To execute the pivot and shoulder turn, pivot with your outside foot and transfer your weight to that foot. Get the heel of your inside foot up. At the same time, turn you shoulders sideways. Pivoting with your outside foot opens up your hips. This makes it easier to turn your shoulders sideways.
The pivot and shoulder turn starts your racket takeback. Your arms DO NOT DO ANYTHING during this step. Both hands should stay on the tennis racket and your arms should not move side-to-side. The racket starts to come back because your shoulders are turning sideways. Just to be absolulely clear, it is a BIG and VERY COMMON mistake to use your arms to take the racket back during this step.
1:00 minute into the video we go to the FYB TV screen and watch Sacha Jones pivot and turn her shoulders. She is an up-and-coming New Zealand tennis player who recently turned pro and these clips are from a July 2008 Washington Kastles World Team Tennis match. To start her forehand, Sacha pivots with her outside foot, transfers her weight to that foot and gets the heel of her inside foot up. At the same time, her shoulders turn sideways and her racket starts to come back. At 1:20 we clip to the back perspective to emphasize that her racket is coming back by virute of her shoulder turn and NOT because her arms are moving side-to-side.

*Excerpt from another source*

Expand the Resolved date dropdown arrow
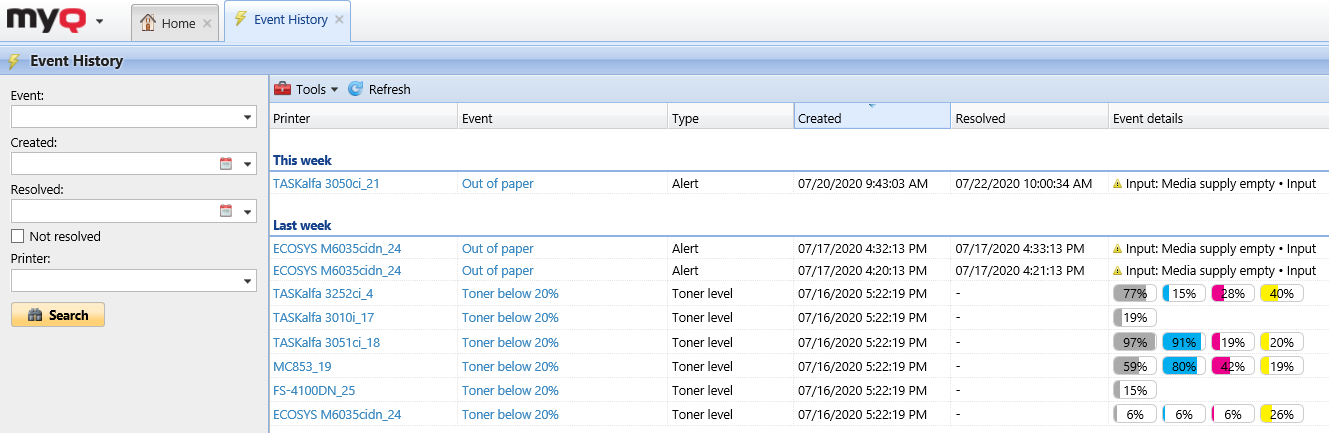The width and height of the screenshot is (1329, 433). pos(247,211)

At 1:45 in the video we look at some pictures of Frenchman Gael Monfils pivoting and turning his shoulders. These pictures are from the 2007 Legg Mason Tennis Classic in Washington, DC. In 2008 Monfils made it to the semifinals of the French Open and has the record for the hardest forehand every hit at around 120 mph. In the first picture Monfils is in the air, halfway through his split step. In the second picture, Monfils has pivoted and turned his shoulders. We move in on his feet to see that the has pivoted with his outside foot, transferred his weight ot that foot and gotten the heel of his inside foot up. Scrolling up the picture, we see that that footwork has opened up his hips, allowing him to turn his shoulders sideways more easily.
Pulling back to look at the whole picture we can see that because his shoulders have turned sideways the tennis racket has started to come back even though he hasn’t used his arms yet. They are still in line with his body. It’s also very important to note that both his hands are still on the tennis racket.